John Wayne is John Phillips, a good all-American man and the unofficial leader of his community. He's a good part of the reason that the Brauns stay in Ashville Forks, though Dr Braun's inner drive to heal people isn't to be discounted either. Still, the town is in terrible shape, not just because of their lack of a resident doctor but because Mother Nature has it in form them too. The wind howls, the dust flies every which where and the tumbleweeds bounce around like there's no tomorrow. The townsfolk are good people and they're hard workers; Phillips's knowledge and leadership has helped the farmers to survive as long as they have. Yet there's precious little rain, the storms get worse and the government has effectively written off their land.

So off they go to Oregon where they're promised good land that they can own and farm. Of course, Phillips gets to lead the trek, which is a long 1,500 miles of rough terrain, through mountains and through desert. Now the folks from Ashville Forks are refugees themselves and the Brauns becomes the experts who can offer their own advice and direction. By this time John Phillips and Leni Braun are engaged to be married, but the romantic subplot isn't as straight forward as it might seem. In Leni's heart is a former fiancé called Eric, a man who enabled the Braun's escape from the Nazis and saved their lives in the process, but who is supposedly dead. A letter proves otherwise and we find a love triangle, but anyone who doesn't expect the Duke to win all these battles is nuts.
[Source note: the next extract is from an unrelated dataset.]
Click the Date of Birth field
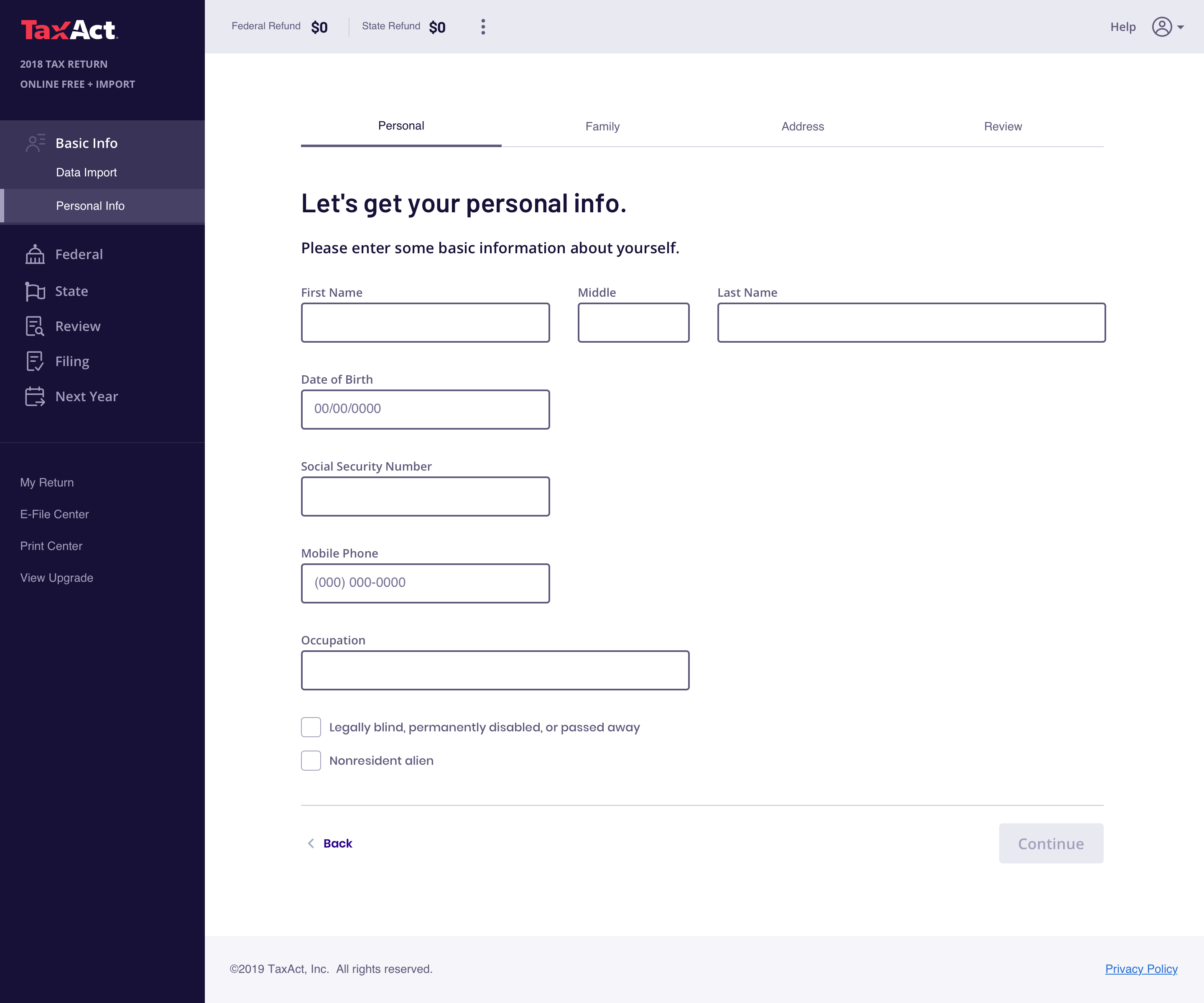 click(426, 409)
Wayne is pretty good here though he falters a little on the long speeches. This is early in his A list career, a year after Stagecoach made his career, and he was very much on the rise. He's believable as the leader of his community, as the romantic lead and as the role he treasured most: as the epitome of the hard working American, the image of his country. There's not a heck of a lot for him to do though and the film runs through its short length without much passion. Sigrid Gurie is a capable love interest and Trevor Bardette is a capable naysayer. It's the doctors who shine brightest though: Charles Coburn is excellent as Dr Braun, the humble refugee living well below the standards he's used to, but he's outshone by Spencer Charters as the irascible vet who is effectively Wayne's sidekick in the way that Walter Brennan so often was. It's a routine film but a decent enough one.